ABOUT THIS TASK — Every line below that holds the string "using" must be copied.

Source records
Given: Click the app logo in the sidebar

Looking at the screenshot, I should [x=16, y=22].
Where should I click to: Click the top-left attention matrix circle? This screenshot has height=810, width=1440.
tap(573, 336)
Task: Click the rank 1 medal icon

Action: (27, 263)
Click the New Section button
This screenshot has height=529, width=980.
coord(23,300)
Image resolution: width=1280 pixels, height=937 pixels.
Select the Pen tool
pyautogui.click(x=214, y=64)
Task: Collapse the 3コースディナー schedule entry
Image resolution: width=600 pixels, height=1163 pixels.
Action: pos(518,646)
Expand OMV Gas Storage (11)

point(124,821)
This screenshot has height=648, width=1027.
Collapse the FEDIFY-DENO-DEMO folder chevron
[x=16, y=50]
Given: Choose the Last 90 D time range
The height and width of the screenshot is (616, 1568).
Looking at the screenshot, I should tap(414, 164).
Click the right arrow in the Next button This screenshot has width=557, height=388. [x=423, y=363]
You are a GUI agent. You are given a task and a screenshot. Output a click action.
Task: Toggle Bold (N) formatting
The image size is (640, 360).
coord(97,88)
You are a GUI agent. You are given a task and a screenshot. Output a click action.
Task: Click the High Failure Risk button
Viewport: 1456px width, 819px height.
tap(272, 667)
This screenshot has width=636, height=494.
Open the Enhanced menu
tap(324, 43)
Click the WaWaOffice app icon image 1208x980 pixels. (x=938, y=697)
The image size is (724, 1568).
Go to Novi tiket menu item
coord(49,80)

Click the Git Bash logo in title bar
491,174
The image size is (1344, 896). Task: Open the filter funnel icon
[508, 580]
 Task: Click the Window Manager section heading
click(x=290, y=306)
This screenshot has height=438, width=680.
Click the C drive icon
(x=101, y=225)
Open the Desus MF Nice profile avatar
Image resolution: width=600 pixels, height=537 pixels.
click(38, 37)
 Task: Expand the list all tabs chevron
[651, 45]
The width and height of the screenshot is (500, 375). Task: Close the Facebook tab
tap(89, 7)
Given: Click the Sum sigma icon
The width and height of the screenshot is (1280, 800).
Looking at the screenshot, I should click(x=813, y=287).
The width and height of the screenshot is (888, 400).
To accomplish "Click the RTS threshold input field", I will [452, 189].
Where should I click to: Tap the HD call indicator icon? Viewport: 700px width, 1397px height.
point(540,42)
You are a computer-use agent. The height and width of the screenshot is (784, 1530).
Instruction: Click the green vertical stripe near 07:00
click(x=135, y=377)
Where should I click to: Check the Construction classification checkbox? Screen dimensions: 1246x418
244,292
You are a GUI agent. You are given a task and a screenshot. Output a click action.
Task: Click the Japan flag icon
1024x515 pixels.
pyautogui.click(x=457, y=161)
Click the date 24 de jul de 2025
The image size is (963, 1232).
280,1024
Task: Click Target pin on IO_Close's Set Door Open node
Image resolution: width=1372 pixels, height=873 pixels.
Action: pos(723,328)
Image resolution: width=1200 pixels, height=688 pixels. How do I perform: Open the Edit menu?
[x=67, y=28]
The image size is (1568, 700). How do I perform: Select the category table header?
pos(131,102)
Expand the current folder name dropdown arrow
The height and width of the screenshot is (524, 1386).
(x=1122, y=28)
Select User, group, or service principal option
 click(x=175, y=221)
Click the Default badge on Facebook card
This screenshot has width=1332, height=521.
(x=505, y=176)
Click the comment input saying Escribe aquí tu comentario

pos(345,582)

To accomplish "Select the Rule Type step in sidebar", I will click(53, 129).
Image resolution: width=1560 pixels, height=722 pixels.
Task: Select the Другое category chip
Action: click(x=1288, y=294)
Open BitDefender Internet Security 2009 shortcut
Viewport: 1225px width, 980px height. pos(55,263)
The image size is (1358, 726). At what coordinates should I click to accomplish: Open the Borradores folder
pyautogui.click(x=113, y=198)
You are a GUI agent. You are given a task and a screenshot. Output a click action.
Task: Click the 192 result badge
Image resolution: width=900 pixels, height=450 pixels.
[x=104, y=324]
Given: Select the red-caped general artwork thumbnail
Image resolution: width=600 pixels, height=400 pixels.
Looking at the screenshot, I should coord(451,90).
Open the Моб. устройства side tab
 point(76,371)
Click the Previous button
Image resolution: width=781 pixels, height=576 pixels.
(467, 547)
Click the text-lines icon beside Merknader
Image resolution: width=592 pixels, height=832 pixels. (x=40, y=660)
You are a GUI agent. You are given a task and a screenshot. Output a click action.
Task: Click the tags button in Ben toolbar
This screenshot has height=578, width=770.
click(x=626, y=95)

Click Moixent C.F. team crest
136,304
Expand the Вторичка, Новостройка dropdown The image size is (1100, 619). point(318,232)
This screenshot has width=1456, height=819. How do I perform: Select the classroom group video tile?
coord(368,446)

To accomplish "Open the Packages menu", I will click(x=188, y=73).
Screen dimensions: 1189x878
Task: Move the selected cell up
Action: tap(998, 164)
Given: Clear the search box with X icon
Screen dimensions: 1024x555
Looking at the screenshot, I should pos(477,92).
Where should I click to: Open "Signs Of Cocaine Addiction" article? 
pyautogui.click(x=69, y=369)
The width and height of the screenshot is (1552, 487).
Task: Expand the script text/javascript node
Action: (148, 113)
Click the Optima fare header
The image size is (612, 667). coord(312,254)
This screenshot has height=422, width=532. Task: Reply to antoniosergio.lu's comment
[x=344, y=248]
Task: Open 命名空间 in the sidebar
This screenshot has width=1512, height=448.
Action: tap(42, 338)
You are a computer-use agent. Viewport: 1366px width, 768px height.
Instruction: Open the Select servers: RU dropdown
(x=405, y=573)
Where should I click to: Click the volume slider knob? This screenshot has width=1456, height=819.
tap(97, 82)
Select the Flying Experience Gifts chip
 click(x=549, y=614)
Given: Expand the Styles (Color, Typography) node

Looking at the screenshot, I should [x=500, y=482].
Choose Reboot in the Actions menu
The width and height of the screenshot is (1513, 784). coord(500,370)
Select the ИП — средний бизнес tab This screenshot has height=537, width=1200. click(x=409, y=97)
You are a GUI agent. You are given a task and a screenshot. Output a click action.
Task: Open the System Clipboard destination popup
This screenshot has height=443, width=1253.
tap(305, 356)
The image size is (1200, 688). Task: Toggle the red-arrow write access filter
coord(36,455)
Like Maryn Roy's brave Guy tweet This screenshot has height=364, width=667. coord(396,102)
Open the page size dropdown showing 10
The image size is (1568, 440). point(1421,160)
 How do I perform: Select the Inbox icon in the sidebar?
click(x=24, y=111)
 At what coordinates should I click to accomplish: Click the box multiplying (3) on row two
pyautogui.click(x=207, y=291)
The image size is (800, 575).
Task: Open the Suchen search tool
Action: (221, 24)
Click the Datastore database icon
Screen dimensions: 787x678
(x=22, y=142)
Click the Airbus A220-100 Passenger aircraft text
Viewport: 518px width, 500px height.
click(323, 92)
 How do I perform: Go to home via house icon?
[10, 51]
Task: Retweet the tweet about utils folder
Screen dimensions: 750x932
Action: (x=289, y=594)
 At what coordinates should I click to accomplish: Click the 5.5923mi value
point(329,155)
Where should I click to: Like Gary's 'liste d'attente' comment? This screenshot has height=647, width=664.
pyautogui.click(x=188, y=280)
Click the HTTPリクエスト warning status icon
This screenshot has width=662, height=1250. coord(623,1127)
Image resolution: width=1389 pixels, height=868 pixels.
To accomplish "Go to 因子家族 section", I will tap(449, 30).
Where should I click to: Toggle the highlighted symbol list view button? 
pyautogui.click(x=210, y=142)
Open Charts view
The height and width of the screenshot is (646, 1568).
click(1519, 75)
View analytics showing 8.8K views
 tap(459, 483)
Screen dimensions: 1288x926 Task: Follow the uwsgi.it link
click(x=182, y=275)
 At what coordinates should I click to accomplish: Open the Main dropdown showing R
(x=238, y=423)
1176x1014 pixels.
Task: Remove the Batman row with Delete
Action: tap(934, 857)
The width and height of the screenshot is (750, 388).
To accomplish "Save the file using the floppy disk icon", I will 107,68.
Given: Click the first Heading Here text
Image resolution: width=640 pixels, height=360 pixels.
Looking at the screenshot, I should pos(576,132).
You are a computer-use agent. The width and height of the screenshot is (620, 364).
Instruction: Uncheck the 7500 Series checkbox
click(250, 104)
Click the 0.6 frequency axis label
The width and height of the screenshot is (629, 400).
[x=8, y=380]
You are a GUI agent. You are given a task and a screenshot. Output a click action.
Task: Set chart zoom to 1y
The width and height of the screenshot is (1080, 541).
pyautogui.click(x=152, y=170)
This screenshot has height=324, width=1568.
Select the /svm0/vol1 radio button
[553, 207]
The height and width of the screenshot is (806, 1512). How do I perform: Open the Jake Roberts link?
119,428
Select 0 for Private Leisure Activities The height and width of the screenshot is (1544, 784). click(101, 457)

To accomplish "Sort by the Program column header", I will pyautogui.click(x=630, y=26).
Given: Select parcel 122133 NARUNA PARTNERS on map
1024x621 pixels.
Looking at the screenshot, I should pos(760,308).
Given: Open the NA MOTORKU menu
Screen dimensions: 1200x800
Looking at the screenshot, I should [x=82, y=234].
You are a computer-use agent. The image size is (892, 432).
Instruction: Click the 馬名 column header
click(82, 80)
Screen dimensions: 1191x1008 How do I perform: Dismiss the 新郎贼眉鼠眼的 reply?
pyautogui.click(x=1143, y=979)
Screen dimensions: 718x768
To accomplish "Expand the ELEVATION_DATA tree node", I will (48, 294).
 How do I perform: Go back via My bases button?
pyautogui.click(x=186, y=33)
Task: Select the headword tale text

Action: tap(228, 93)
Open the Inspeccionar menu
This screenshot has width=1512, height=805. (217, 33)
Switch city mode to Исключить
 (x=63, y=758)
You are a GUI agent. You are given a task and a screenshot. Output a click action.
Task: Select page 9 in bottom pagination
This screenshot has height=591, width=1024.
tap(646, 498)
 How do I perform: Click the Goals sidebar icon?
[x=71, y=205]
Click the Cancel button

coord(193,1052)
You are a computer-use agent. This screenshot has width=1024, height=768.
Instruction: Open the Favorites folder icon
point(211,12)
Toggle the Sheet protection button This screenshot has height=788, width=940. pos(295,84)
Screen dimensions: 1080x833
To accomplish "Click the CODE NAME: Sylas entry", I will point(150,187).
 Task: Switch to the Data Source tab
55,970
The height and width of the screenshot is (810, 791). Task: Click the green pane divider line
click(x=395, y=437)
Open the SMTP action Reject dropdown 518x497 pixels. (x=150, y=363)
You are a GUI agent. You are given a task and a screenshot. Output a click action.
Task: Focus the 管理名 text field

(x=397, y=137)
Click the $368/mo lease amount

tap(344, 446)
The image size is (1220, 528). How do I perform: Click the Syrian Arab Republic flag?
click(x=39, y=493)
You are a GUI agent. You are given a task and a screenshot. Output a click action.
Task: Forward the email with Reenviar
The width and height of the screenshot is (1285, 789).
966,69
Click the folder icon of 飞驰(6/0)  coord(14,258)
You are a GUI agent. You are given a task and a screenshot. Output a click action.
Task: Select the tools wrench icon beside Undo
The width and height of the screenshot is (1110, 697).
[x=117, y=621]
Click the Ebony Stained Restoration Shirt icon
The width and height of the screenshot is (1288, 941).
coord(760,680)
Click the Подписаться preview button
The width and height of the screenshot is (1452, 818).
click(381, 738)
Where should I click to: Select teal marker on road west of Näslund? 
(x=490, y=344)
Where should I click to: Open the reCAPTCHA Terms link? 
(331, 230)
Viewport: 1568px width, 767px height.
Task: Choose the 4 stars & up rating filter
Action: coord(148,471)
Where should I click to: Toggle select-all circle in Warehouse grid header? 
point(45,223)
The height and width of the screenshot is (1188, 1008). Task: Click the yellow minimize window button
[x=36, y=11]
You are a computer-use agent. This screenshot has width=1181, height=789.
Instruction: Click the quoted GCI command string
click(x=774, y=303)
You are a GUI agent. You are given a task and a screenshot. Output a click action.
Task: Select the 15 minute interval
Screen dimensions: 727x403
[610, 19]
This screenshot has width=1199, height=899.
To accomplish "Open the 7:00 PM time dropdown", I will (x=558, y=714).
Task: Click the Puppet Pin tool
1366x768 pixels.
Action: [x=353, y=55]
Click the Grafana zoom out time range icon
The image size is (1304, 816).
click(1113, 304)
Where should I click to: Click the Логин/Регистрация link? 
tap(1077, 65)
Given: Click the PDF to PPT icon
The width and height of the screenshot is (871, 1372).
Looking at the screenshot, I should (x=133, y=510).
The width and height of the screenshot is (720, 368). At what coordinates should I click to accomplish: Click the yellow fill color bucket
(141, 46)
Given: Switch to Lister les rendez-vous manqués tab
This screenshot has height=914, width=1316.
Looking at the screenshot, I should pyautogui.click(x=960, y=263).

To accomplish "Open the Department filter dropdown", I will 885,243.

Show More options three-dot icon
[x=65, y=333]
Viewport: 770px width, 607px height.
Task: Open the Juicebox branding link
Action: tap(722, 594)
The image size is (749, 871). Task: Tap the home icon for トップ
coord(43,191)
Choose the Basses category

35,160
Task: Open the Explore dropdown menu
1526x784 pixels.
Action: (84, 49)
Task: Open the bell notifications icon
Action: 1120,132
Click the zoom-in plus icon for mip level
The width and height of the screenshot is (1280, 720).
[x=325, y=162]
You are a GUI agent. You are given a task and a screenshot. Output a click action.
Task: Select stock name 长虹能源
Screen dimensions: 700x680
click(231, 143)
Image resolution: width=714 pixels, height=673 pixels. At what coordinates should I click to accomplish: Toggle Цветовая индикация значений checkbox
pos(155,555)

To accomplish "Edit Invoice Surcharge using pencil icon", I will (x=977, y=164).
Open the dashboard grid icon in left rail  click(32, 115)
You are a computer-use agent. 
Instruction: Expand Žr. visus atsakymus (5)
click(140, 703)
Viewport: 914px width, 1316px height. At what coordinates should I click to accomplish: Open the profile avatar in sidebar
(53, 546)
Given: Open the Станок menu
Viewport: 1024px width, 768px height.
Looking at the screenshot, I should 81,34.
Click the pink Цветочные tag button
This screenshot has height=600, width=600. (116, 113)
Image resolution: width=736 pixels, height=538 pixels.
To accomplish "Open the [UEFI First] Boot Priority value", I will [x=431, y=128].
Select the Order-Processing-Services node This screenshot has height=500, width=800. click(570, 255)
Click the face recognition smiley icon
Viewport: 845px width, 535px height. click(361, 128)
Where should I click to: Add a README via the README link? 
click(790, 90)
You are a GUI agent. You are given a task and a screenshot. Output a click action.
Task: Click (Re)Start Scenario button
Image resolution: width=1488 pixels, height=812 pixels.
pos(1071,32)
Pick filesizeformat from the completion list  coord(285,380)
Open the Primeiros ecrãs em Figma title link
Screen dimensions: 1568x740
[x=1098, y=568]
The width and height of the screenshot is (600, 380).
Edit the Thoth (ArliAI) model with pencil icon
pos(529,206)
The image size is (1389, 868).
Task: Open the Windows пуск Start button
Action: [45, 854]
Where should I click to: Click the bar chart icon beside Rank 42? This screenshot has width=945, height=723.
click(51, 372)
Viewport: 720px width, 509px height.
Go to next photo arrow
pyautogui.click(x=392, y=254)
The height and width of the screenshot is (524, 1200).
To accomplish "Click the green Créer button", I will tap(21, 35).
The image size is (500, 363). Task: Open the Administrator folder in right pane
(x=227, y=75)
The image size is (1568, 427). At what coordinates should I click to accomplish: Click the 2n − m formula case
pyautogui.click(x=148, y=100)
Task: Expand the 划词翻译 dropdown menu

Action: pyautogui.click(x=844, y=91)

SOLUTION FOR THIS EXERCISE —
To accomplish "Save the file using the floppy disk icon", I will 107,68.
To accomplish "Edit Invoice Surcharge using pencil icon", I will (x=977, y=164).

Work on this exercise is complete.